▶ **ACTIVITY**
Go through the material line by line and copy each one with the word "computer".
══════════════════════════════
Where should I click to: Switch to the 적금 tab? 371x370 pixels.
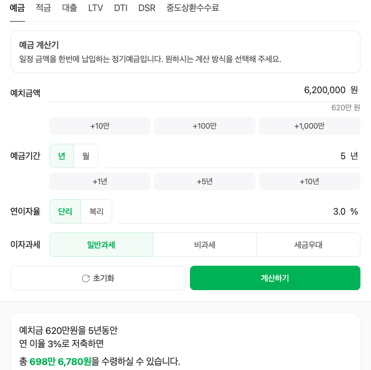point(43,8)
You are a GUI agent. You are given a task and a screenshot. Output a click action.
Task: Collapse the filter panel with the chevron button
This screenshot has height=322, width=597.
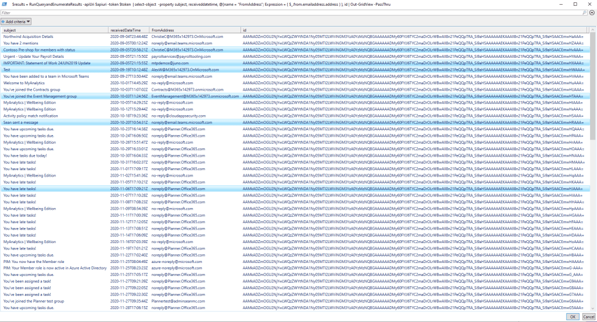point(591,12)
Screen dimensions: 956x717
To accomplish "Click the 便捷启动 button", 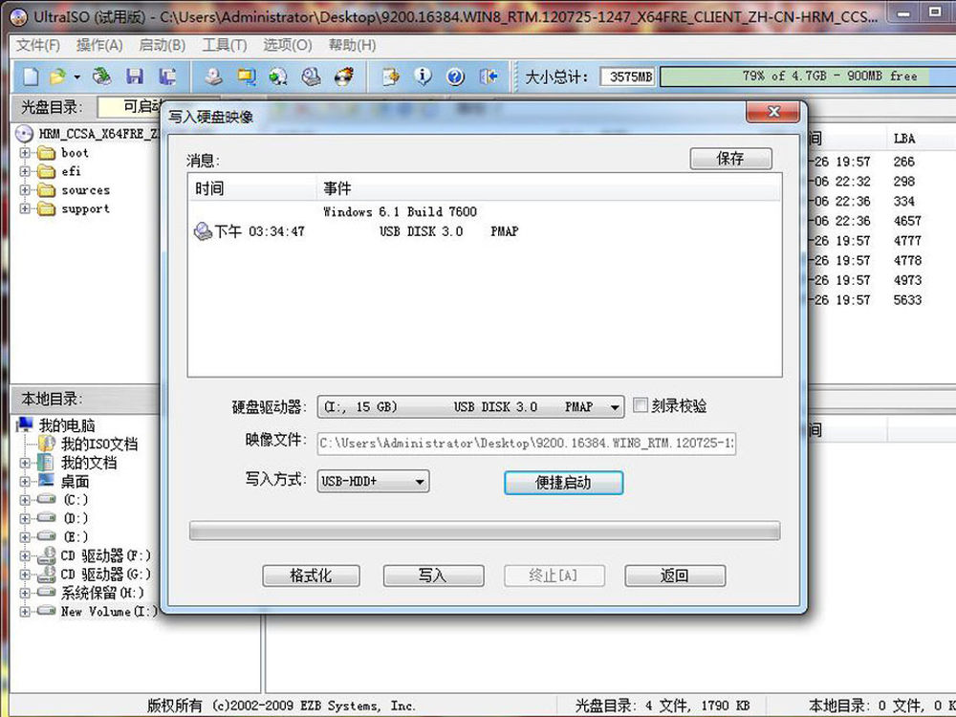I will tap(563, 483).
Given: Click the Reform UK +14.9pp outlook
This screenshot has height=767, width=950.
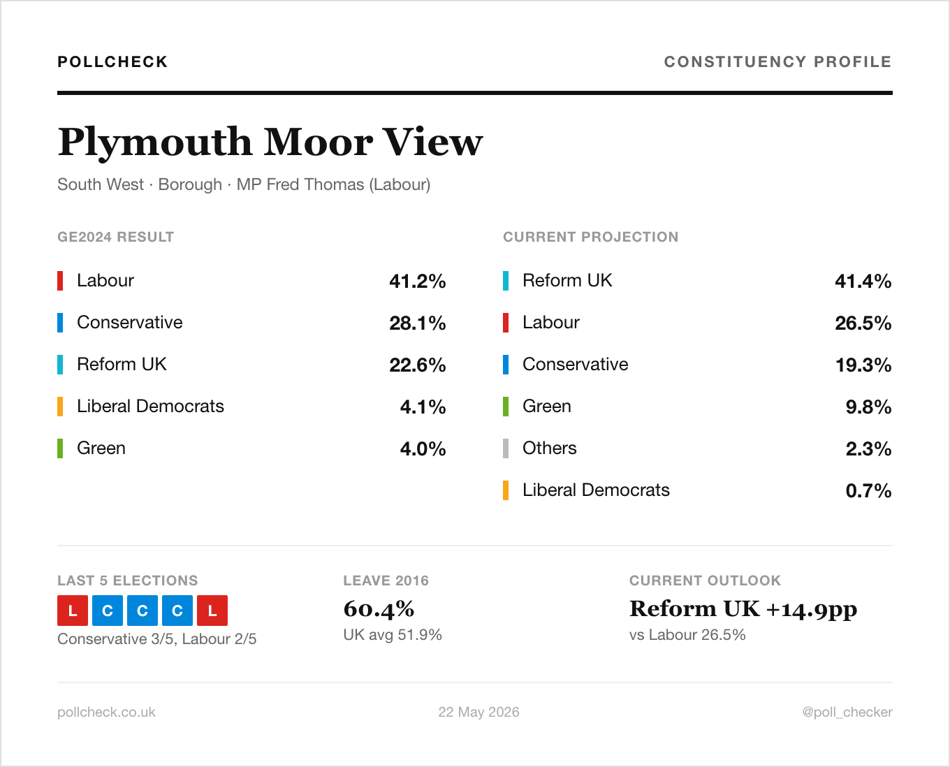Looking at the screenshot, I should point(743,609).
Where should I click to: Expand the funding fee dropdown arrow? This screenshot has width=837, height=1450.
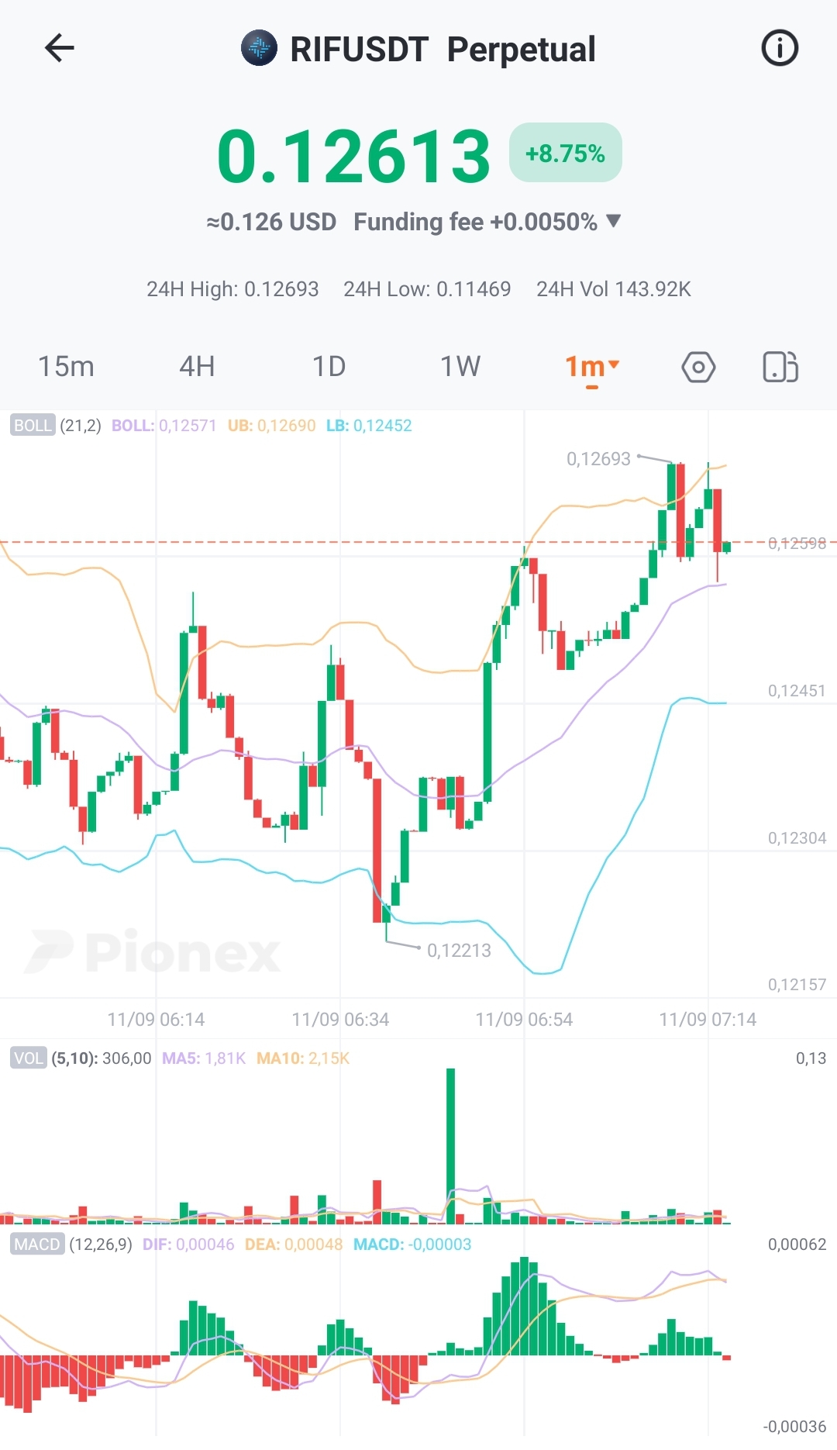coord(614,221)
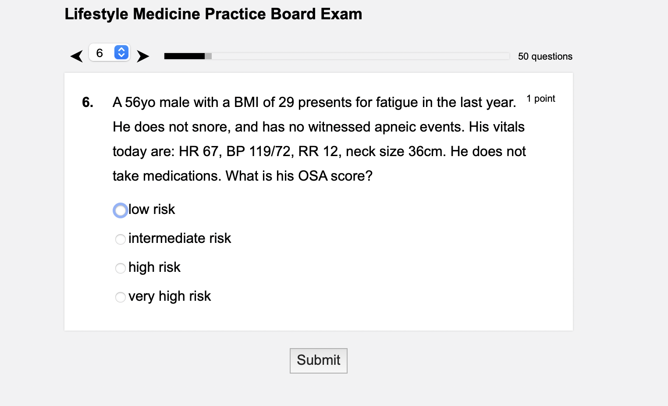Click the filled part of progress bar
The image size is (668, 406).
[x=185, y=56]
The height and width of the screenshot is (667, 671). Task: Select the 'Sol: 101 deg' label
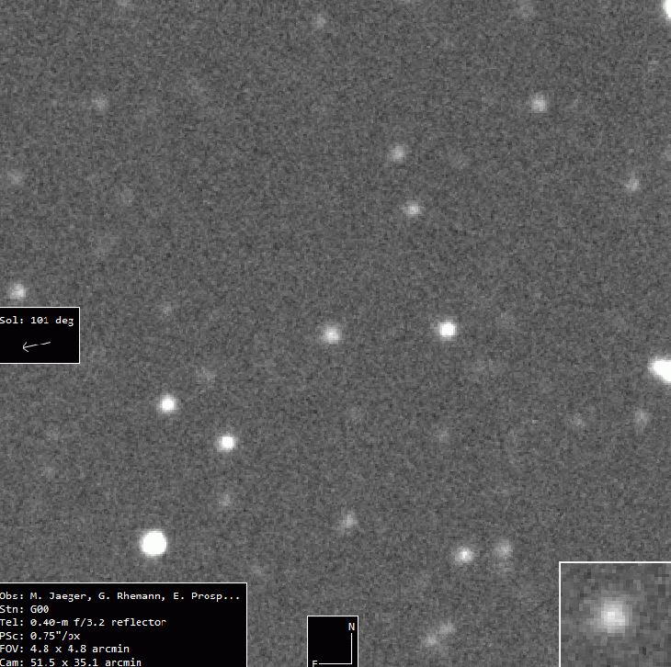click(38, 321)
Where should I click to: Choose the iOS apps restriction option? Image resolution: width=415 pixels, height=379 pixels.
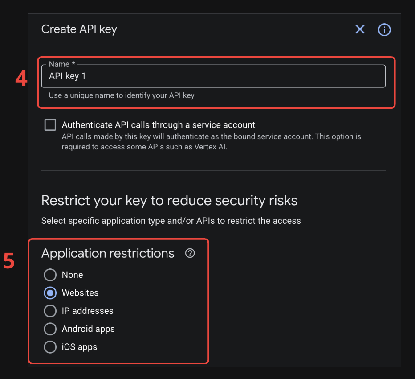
══════════════════════════════
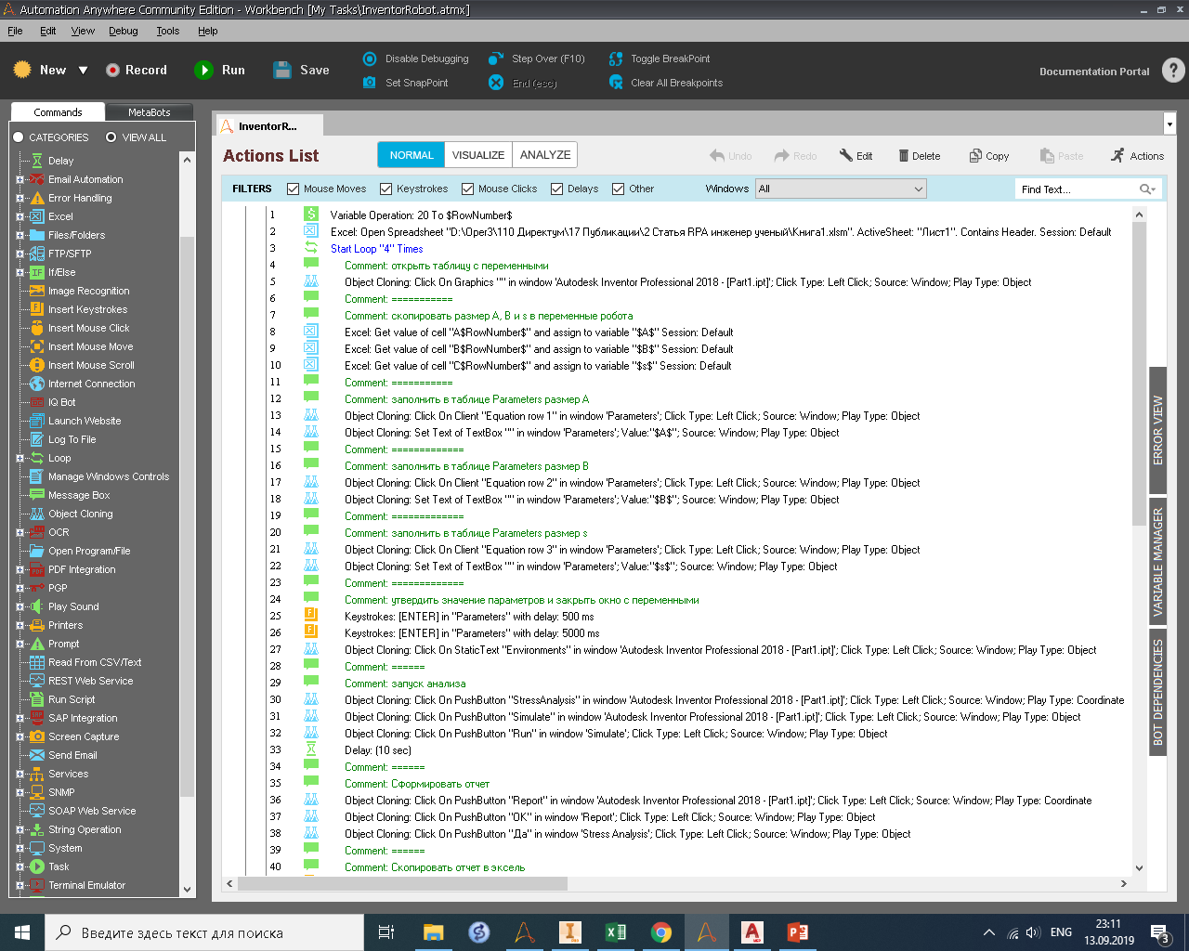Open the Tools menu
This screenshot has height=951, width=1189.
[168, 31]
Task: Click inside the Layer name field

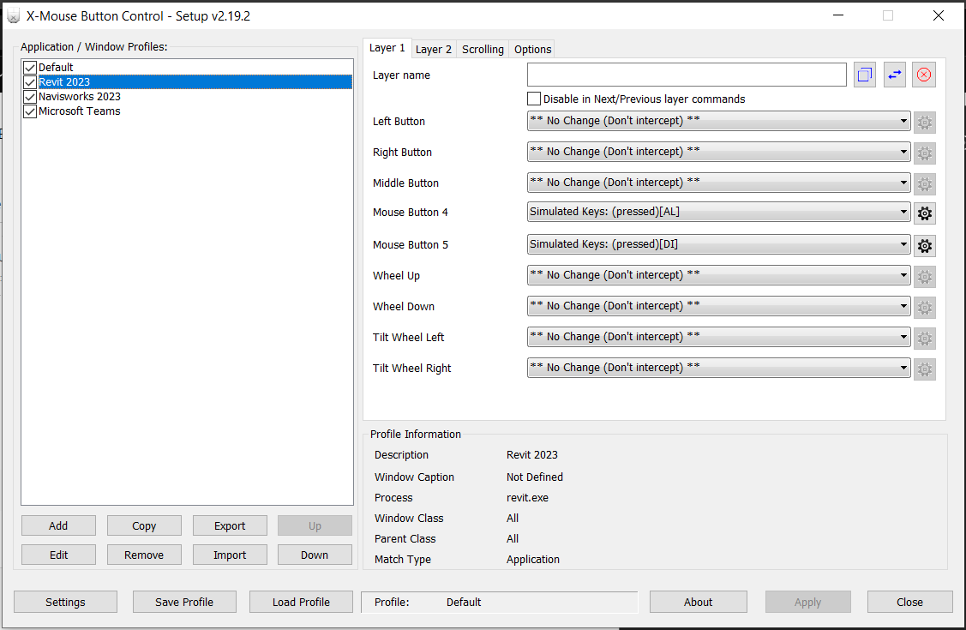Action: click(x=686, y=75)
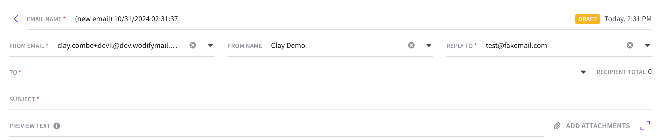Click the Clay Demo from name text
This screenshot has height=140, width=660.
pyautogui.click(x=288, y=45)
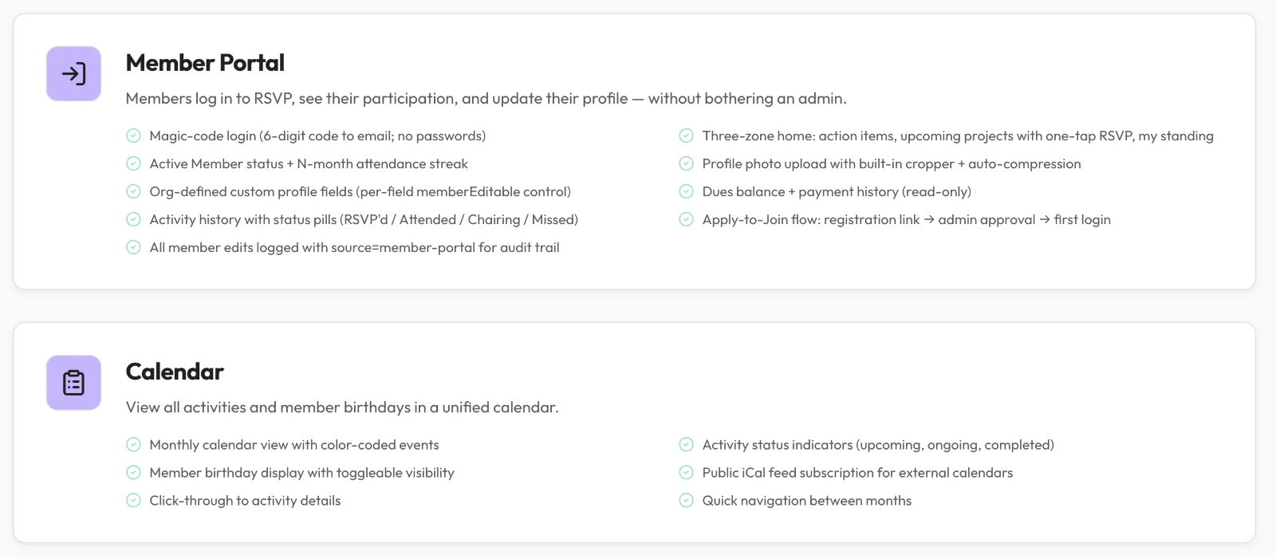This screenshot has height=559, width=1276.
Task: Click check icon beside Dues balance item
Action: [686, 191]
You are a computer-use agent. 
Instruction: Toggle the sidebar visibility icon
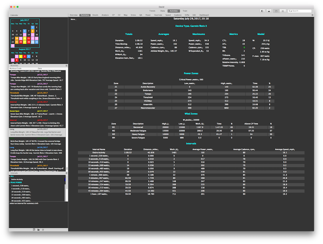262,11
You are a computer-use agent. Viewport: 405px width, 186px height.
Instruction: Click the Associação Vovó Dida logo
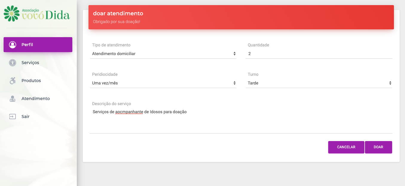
══════════════════════════════
▶ **WRITTEN SOLUTION**
You are a computer-use agent. 
You are a computer-use agent. Viewport: 405px width, 186px height.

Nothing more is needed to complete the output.